Dans ces trois films c’est la question du rapport intergénérationnel qui est à chaque fois creusée : l’homosexualité est abordée au prisme de la relation âge tendre / âge mûr, donc placée sous le signe de la transmission – qu’est-ce qui passe entre deux générations différentes ? Bref, pour le petit monde LGBT, la page des revendications et des combats semble, au moins dans le domaine des représentations, tournée. Ce qui compte, c’est de profiter des acquis – d’où la dimension festive, enjouée, légère ; mais aussi de se retourner sur une histoire, de s’interroger sur la transmission d’une génération à une autre, de la culture gay et lesbienne. Au festival, on pouvait aussi bien faire la fête au Rex Club après les projections du 18 novembre, que réfléchir sur le VIH à l’occasion des courts métrages de Sébastien Lifshitz projetés en début de chaque séance, sur le témoignage de trois hommes séropositifs.
Attention aux généralisations : il n’existe pas de filmographie gay dans les pays où elle pose précisément encore problème. Le festival n’a ainsi rien reçu du côté des pays arabes, quasiment rien non plus du côté des pays africains, de la Chine, de la Russie. Sans cela, la programmation de David Dibilio et Florence Fradelizi a fait le choix de la diversité et c’est tant mieux : les âges, les lieux, les façons de vivre son homosexualité sont de tous ordres dans les films de la sélection – jusqu’au point le plus extrême où rien d’homosexuel n’est explicitement montré. C’est le cas de 7 ans de Jean-Pascal Hattu, qui ne met en scène que les scènes d’amour hétérosexuelles, faisant l’ellipse du reste. Le programme des courts métrages traduit également cette diversité : parmi les meilleurs, un étrange accouplement Mala Noche / Wassup Rockers ! ; une rupture filmée intégralement en natures mortes ; un moyen métrage espagnol tendre et drôle sur un professeur qui découvre sa séropositivité ; un chat cybernétique ultra-inventif ; et un teenage-movie qui dérape en film d’horreur.
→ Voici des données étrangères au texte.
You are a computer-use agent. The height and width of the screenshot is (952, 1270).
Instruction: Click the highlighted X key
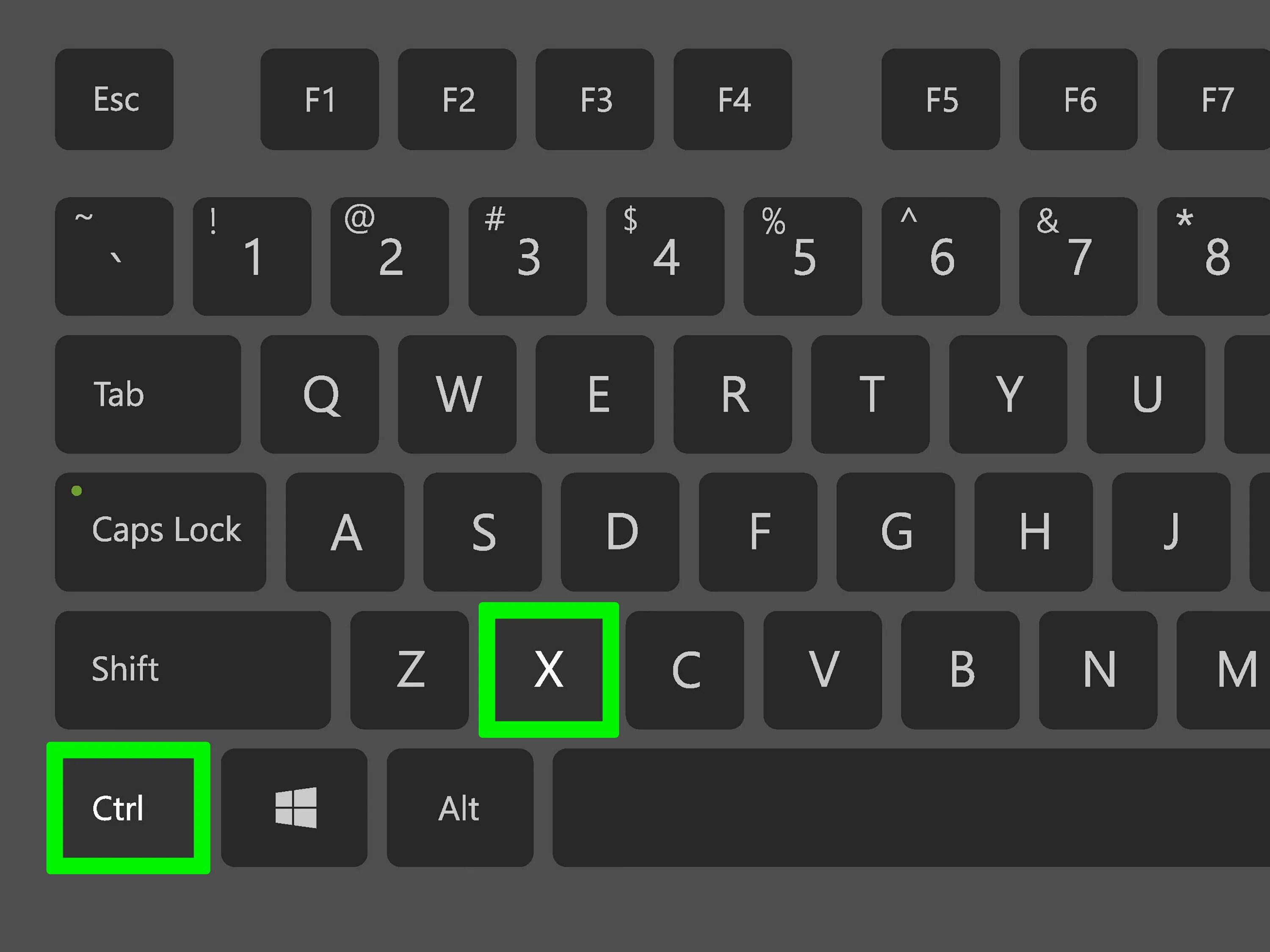tap(548, 670)
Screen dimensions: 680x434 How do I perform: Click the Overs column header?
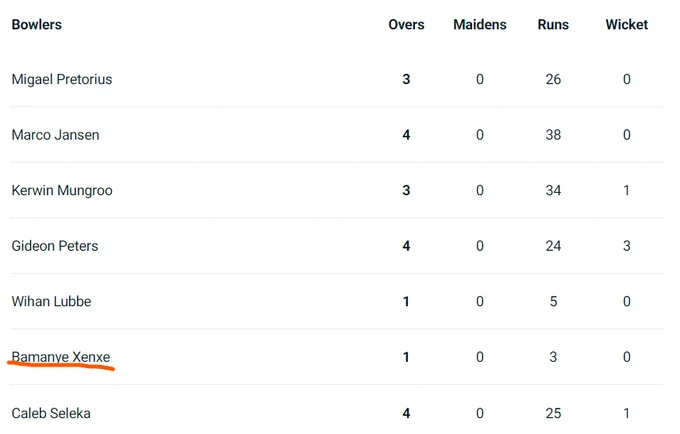pos(406,25)
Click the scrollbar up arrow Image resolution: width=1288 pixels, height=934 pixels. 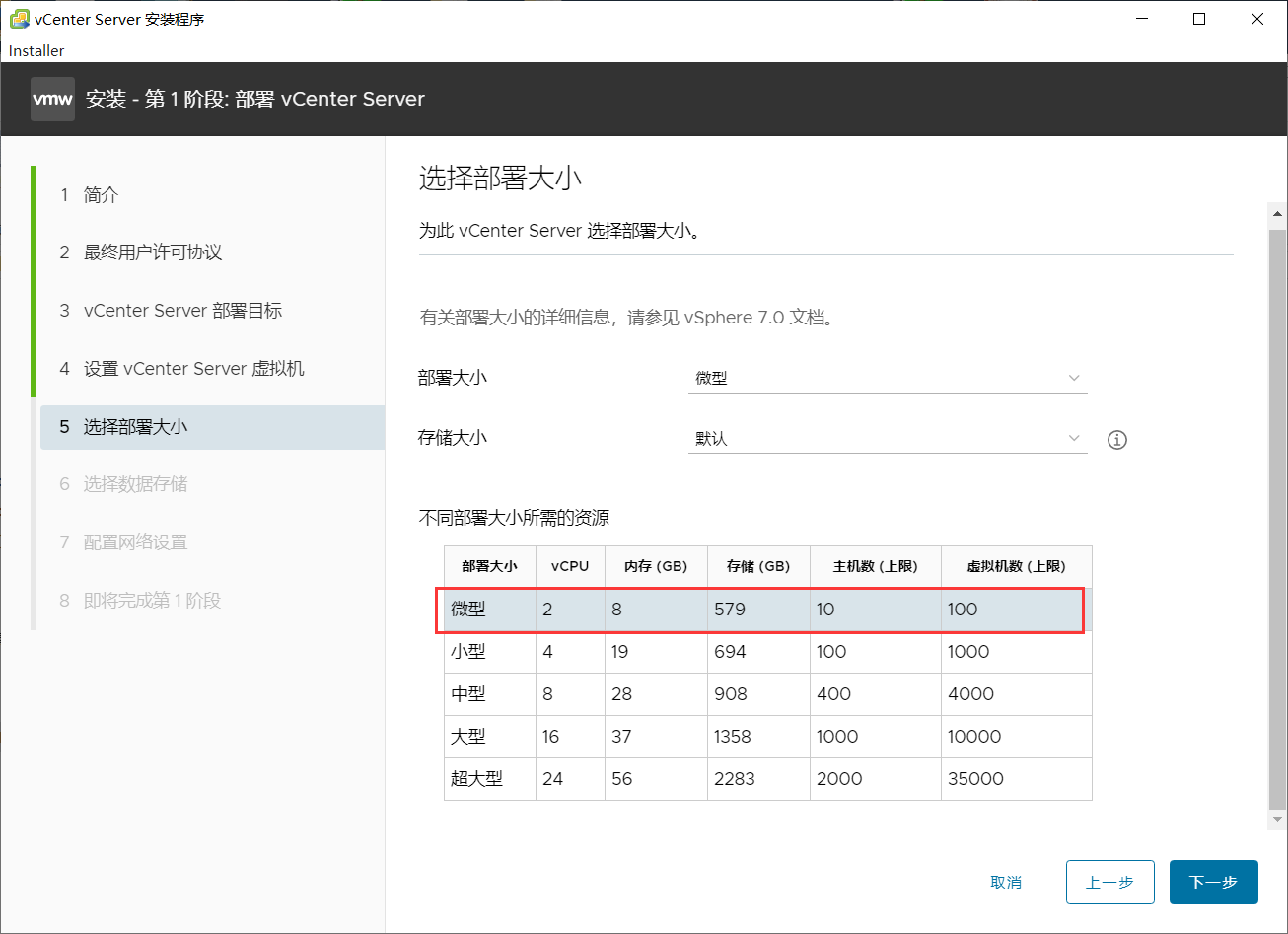(1277, 213)
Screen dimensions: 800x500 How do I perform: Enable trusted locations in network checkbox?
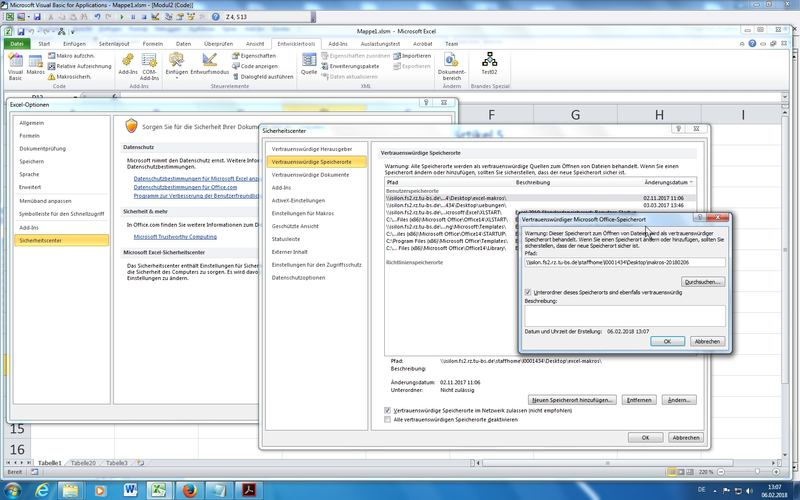[x=388, y=410]
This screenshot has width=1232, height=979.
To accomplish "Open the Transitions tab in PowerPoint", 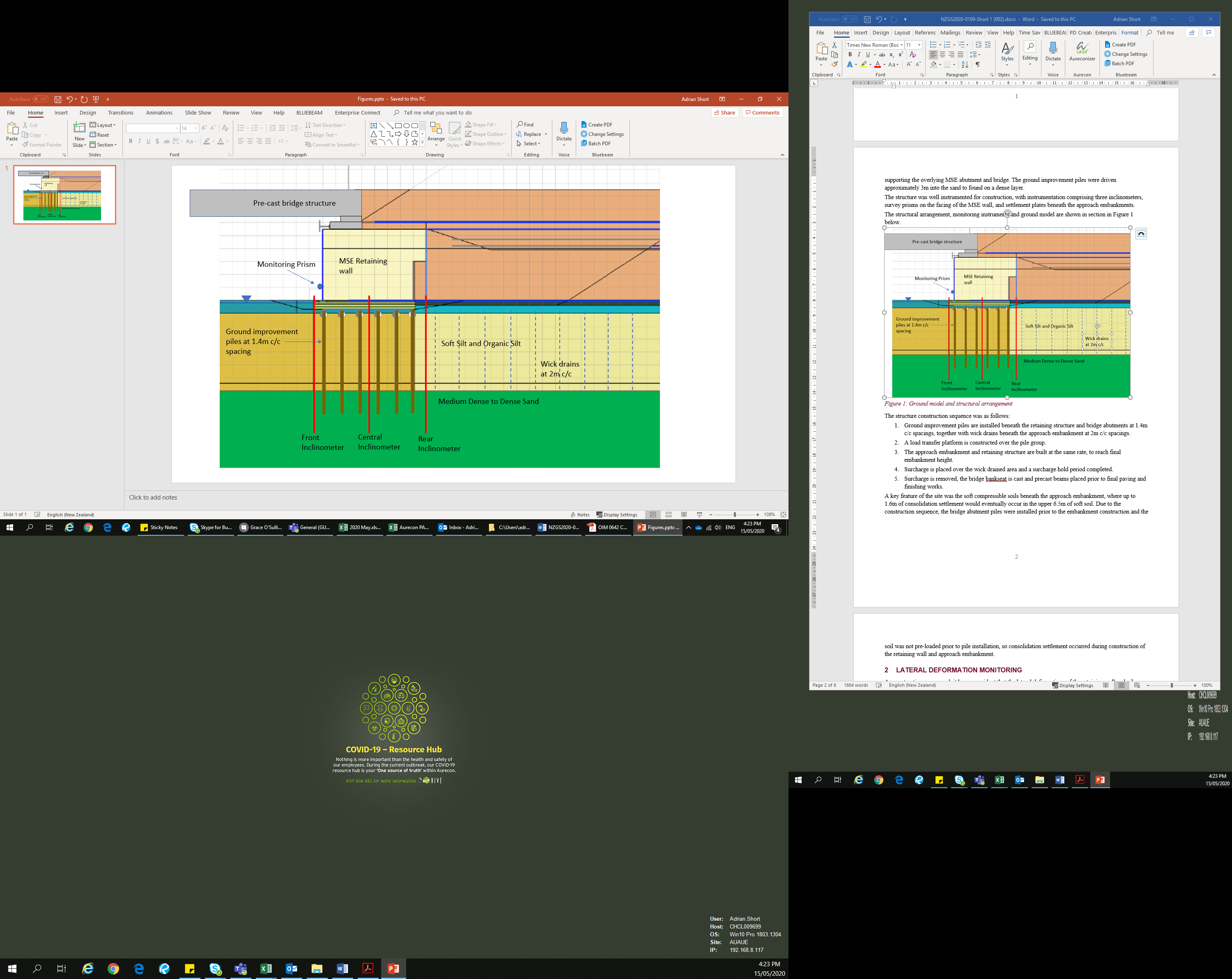I will 121,112.
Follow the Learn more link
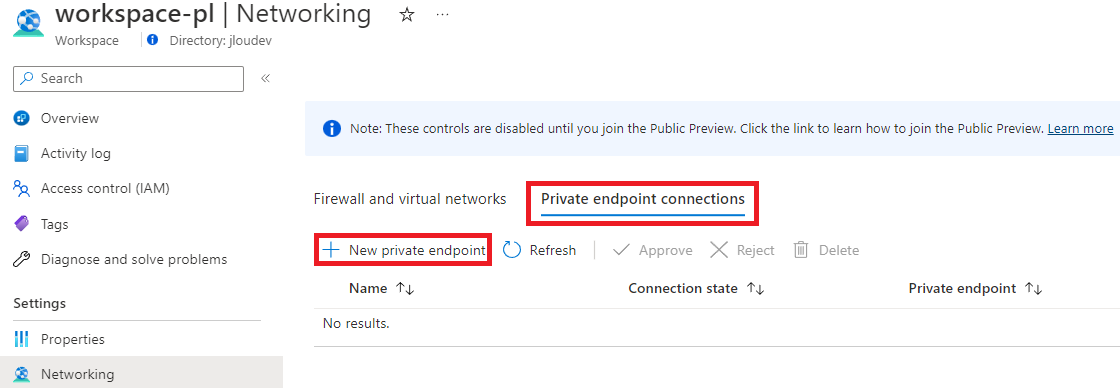 click(x=1080, y=129)
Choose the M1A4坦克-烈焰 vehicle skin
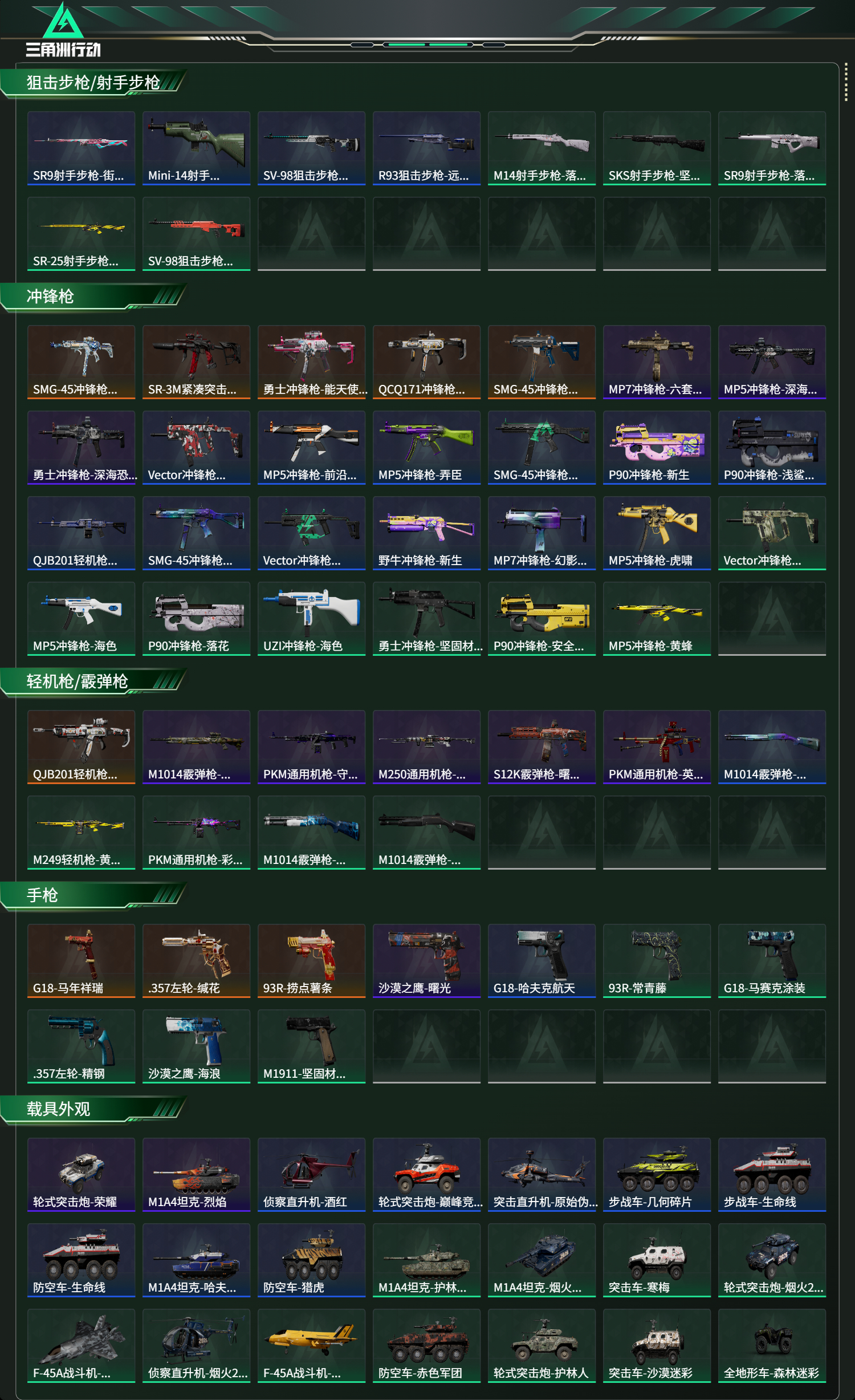This screenshot has width=855, height=1400. click(196, 1175)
Insistons, toujours à propos de cette diversité, sur deux longs qui évoquent le rapport de l’homosexualité à l’enfance : L’Éveil de Maximo Oliveros, qui nous vient des Philippines, est filmé à vif, dans un quartier de Manille. Maxi, un tout jeune garçon efféminé, tombe amoureux de Victor le policier, et le film est d’une fraîcheur singulière. Le film indien de la sélection, Navarasa, fait montre d’une semblable fraîcheur. Swetha, 13 ans, y découvre que son oncle Gautam se travestit en femme et compte se rendre au festival de Koovagam où se réunissent chaque année des dizaines de milliers de travestis pour un concours de beauté sur fond de culte religieux. Certes, les salles étaient pleines, mais vu ce genre de choix susceptible d’enrichir la réflexion sur les perceptions de l’homosexualité, on regrette un petit peu que l’événement reste essentiellement un lieu de sociabilité communautaire. Sur les grands boulevards, devant le Rex et le Cinéma du monde, on pouvait voir, le soir ou le week-end, des files tantôt très masculines, tantôt très féminines, selon que le film était plutôt gay ou plutôt lesbien.